A friend told me about a colleague of his who renewed his dog licence at the same Post office as last year.  The licence no. was the very next one in sequence!  It would appear that nobody else had bothered to buy one in the previous 12 months!

Btw, for all you dog owners especially owners of dangerous breeds (or crosses thereof):  If your dog (non-dangerous breeds, per Act (NOT your opinion that Fido wouldn't hurt a fly)) bites or otherwise harms someone, then your Public Liability insurance cover under your house insurance will cover you.

However if a dog from a breed listed in the Act or a cross from that breed, harms/bites/injures someone while in a public place, and is NOT on a 2 metre (max) lead AND under the control of a person aged at least 16 years old AND is not muzzled, then your household Insurance P.L. does NOT cover you.  *YOU* are paying all costs.

If you're unsure if your dog (or maybe you neighbour's dog) is one of the dangerous breeds, Cork County Council has mug shots [broken link removed].


----------



## Complainer (29 Feb 2008)

bond-007 said:


> I reported my neighbours for cruelty to the dog warden.

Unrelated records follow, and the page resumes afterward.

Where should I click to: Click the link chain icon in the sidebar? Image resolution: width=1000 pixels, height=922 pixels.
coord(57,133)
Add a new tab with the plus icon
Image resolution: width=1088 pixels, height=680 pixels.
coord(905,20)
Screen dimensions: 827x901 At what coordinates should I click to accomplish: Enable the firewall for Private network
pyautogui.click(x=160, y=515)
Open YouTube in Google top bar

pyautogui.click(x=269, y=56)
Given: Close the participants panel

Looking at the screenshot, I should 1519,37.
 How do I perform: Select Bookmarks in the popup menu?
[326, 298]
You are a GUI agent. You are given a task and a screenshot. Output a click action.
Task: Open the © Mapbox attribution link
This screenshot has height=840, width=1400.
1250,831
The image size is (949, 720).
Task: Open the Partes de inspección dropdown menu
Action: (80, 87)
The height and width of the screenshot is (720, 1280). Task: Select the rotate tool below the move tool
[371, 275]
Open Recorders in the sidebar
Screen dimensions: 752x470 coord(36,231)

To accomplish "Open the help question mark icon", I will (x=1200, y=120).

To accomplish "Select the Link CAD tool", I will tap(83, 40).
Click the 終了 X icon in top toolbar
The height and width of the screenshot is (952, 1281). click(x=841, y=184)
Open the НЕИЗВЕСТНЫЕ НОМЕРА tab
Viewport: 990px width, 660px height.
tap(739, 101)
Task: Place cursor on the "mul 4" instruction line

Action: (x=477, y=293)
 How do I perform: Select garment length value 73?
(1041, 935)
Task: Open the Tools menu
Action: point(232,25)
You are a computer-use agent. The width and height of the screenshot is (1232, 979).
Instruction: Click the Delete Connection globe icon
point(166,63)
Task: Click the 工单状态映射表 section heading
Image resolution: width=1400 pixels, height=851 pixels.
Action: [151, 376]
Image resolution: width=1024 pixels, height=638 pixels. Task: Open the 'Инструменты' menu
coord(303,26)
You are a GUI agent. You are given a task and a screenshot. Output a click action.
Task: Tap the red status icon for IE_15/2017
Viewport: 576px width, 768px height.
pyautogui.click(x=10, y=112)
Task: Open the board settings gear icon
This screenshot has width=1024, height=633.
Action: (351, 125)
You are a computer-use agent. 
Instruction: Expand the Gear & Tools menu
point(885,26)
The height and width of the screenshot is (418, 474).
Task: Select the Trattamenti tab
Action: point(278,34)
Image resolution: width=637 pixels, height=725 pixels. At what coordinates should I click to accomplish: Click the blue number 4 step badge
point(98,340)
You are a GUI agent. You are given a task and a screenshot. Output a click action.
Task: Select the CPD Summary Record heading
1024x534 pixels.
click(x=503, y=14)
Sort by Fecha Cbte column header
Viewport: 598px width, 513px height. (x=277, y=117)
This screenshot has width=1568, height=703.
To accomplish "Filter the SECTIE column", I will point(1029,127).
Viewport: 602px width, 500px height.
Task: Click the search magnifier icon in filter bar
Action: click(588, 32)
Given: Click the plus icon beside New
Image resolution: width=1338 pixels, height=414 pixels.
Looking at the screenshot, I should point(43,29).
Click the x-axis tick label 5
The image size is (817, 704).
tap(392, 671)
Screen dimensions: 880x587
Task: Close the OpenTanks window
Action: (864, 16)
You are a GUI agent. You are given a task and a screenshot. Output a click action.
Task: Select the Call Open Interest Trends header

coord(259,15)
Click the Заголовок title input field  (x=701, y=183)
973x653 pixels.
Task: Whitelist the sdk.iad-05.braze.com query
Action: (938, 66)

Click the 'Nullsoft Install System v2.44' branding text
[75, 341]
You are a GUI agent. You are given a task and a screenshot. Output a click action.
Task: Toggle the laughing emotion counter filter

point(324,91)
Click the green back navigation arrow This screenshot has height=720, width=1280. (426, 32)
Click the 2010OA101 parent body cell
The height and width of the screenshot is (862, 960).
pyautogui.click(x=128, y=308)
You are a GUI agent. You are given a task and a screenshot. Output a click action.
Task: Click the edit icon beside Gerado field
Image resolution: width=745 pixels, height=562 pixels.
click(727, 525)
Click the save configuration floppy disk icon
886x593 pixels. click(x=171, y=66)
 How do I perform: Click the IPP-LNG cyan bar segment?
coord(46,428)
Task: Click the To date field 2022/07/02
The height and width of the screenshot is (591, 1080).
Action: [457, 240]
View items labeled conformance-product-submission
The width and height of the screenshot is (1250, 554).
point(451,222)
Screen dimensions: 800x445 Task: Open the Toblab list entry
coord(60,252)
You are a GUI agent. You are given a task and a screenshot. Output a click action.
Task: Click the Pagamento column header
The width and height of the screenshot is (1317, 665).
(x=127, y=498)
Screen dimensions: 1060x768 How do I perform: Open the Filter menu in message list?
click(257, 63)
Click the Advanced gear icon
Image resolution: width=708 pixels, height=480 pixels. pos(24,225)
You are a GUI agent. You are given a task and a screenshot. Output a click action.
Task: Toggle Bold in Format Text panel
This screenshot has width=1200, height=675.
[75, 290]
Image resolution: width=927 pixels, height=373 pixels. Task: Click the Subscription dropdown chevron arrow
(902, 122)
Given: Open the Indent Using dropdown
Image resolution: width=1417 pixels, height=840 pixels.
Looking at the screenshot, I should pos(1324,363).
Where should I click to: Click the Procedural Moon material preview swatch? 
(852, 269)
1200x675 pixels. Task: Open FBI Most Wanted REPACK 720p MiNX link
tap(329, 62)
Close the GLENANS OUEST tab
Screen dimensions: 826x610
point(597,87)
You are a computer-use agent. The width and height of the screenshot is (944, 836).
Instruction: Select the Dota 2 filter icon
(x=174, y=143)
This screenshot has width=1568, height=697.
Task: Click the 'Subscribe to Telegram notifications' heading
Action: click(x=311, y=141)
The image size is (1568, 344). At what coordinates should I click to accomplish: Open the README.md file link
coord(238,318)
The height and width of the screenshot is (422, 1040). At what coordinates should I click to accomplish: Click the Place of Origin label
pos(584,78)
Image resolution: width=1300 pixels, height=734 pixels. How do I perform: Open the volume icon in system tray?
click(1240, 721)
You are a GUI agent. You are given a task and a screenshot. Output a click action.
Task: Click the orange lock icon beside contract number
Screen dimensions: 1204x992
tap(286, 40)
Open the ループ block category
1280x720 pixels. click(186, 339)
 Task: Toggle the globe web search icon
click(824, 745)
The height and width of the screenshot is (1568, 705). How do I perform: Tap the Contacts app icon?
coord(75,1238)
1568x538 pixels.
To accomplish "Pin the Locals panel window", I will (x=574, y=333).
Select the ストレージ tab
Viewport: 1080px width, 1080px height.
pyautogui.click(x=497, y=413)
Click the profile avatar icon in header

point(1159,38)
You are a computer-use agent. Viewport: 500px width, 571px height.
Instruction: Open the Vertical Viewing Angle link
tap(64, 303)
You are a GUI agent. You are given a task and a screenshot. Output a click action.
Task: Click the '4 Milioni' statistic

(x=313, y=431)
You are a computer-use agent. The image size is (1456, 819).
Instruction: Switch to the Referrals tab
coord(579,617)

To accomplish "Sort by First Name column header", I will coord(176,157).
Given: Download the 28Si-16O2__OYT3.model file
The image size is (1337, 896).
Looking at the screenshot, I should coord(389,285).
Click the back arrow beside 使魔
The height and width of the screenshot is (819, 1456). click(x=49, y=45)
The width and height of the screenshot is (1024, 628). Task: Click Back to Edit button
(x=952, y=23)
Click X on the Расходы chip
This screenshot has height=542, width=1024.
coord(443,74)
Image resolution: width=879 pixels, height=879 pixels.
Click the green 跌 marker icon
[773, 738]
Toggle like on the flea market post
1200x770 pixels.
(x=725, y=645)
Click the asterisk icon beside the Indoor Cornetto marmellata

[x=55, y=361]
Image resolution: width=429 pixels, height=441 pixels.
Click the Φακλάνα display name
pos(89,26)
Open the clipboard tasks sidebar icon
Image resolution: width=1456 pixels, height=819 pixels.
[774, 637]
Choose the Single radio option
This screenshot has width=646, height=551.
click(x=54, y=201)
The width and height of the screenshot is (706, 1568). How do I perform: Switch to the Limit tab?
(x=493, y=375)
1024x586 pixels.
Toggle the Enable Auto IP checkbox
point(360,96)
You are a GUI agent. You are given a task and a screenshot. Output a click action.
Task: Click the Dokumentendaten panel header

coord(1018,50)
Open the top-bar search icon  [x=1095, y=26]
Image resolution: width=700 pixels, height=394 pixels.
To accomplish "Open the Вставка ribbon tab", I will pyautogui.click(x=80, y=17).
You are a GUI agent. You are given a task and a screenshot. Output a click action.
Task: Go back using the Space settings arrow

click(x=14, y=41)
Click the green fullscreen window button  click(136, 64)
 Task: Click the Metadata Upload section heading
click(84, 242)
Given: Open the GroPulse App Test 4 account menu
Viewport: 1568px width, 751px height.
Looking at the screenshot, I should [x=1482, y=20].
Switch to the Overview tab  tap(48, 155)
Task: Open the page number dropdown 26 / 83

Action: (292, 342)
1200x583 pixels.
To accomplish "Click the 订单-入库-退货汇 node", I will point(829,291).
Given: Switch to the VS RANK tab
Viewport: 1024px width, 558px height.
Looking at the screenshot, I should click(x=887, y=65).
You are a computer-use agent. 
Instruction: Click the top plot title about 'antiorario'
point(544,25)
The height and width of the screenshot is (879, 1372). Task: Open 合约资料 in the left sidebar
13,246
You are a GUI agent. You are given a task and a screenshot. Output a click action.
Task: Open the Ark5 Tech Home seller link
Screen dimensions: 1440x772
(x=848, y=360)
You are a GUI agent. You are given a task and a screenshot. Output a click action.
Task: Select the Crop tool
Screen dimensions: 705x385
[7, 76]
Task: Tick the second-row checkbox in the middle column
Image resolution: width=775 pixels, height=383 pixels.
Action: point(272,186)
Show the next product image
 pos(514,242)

Why? What were they doing to him?


----------



## bond-007 (1 Mar 2008)

Straving him and beating him severely. The Gardaí were not interested.


----------



## BountyHunter (1 Mar 2008)

bertson said:


> Does anyone know where you get a dog license these days,
> From the council or the post office??


 


bertson said:


> Cheers Man,
> Fecking dog warden was out


 
Why dont you just get a feckin dog licence, if you can afford to feed the dog surely you can afford a licence, thats assuming you are feeding it. Its only 15euro or something like that from your local Post Office, if you dont know where it is PM me with your general location and I'll send you the location of a post office nearest to you.




bond-007 said:


> Straving him and beating him severely. The Gardaí were not interested.


Its the DSPCA who respond to these kind of animal issues.


----------



## bond-007 (1 Mar 2008)

> Its the DSPCA who respond to these kind of animal issues.


Not in rural areas outside of Dublin county. 

I rang the Gardaí and on their advice rang the dog warden. The dog warden was not interested.


----------



## taponavillus (1 Mar 2008)

bertson said:


> Does anyone know where you get a dog license these days,
> From the council or the post office??


from p.o. dog must be 3 months or older


----------



## mathepac (1 Mar 2008)

bond-007 said:


> Not in rural areas outside of Dublin county...


Not in urban areas outside of Dublin county either.


----------